WORK ORDER> Using the listing below, set down exactly the lines starting at the line that contains "You are a computer-use agent. The" and ending at the line that contains "Select all rows", both included, and no others.

SUPPLIED MATERIAL>
*** Block opens ***

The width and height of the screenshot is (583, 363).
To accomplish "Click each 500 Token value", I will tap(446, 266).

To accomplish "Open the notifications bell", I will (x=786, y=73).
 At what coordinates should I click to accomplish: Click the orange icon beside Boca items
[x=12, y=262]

*** Block closes ***
*** Block opens ***

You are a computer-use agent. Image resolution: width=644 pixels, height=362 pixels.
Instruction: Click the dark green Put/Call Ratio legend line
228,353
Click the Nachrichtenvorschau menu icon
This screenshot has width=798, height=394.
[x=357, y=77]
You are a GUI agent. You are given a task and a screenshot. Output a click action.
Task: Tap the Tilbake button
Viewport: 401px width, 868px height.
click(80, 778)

*** Block closes ***
*** Block opens ***

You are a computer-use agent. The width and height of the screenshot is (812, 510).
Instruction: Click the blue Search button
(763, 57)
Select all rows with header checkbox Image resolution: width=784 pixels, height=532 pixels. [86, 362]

*** Block closes ***

SOLUTION TO THIS EXERCISE>
You are a computer-use agent. The width and height of the screenshot is (812, 510).
Instruction: Click the blue Search button
(763, 57)
Select all rows with header checkbox Image resolution: width=784 pixels, height=532 pixels. [86, 362]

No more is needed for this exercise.